A Practical introduction

Jay Kahn

Better data and computing facilities have made sensible things simple.
- Pakes (2003)

Many interesting models do not have convenient closed forms

For instance, any interesting dynamic model in corporate finance. Also many models in macrofinance and asset pricing.

But the moment and likelihood techniques you know from econometrics rely on closed forms.

  • Example: \(\mathbb{E}\left[ \beta \left(\dfrac{c_{t+1}}{c_t}\right)^{-\alpha} x_t-p_t \right]= 0\).

The techniques I'm going to show you today are designed to get around this.

  1. SMM

  2. Indirect inference

Key concept: the right parameters get the model to look like the data along a few dimensions.

What if you wanted to estimate the mean of \(x_i\sim \mathcal{N}(\mu,1)\).
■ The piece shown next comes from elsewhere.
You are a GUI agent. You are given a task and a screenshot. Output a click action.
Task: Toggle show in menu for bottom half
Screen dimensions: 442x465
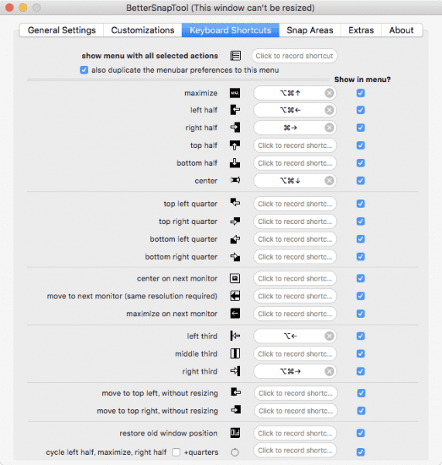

You could use closed-form moments estimation:

\[ \mu=\dfrac{1}{n}\sum x_i \]

What if you didn't know the closed form, but knew how to calculate a sample average and how to sample from a normal?
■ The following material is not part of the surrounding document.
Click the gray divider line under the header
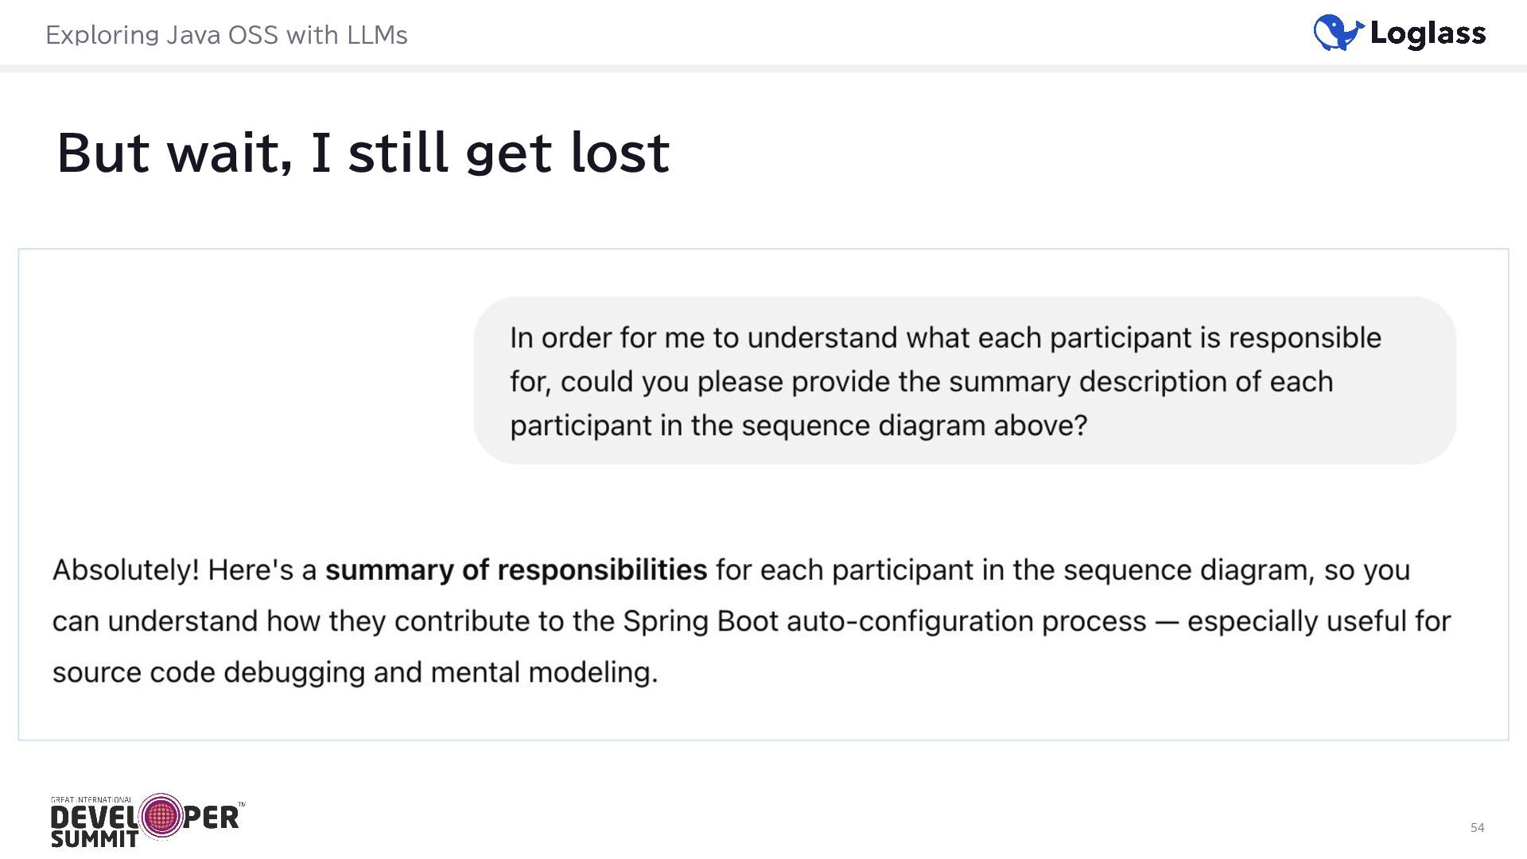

Consider a candidate mean, \(\tilde \mu\), using a random number generator, draw a sample of size \(m >> n\), \(\tilde x_i\) from \(\mathcal{N}(\tilde\mu, 1)\). Take:

\[ d(\tilde x_{i}, x_{i}|\tilde\mu) = \dfrac{1}{m}\sum \tilde x_{i} - \dfrac{1}{n} \sum x_{i} \]
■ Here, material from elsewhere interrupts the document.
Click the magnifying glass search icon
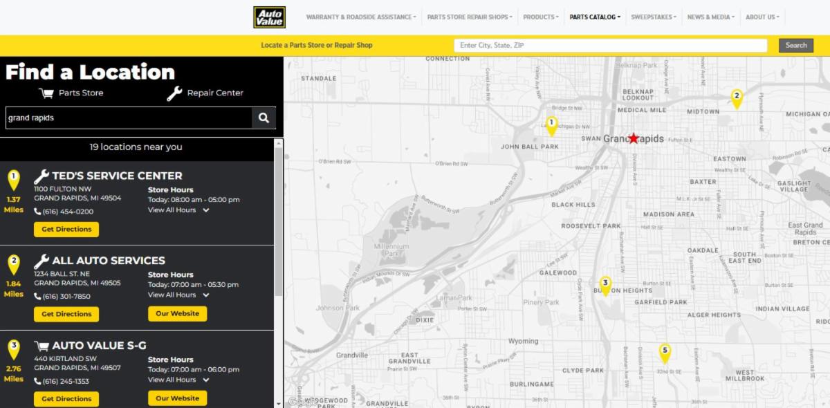This screenshot has width=830, height=408. [264, 118]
If you pick the right mean, \(d(\tilde x_{i}, x_{i}|\mu) \approx 0\).

So you can get to the right \(\mu\) by making \(\frac{1}{m}\sum \tilde x_i\) "look like" \(\frac{1}{n}\sum x_i\).

  • This is the essence of moment estimation, but we no longer have a formula for \(\frac{1}{m}\sum \tilde x_i\). That's all SMM is!

SMM is just a more general version of the same concept.

Take any moment, \(h(x_i)\).

Given \(\theta\), suppose you can simulate \(\tilde x_i (\theta)\) from the model.

Simulate \(S\) sets of size \(n\), \(\tilde x_{is}\) and form the vector:

\[ g_{n}\left( \theta\right) =n^{-1}\sum_{i=1}^{n}\left[ h\left( x_{i}\right) -S^{-1}\sum_{s=1}^{S}h\left( \tilde x_{is}\left( \theta\right) \right) \right] . \]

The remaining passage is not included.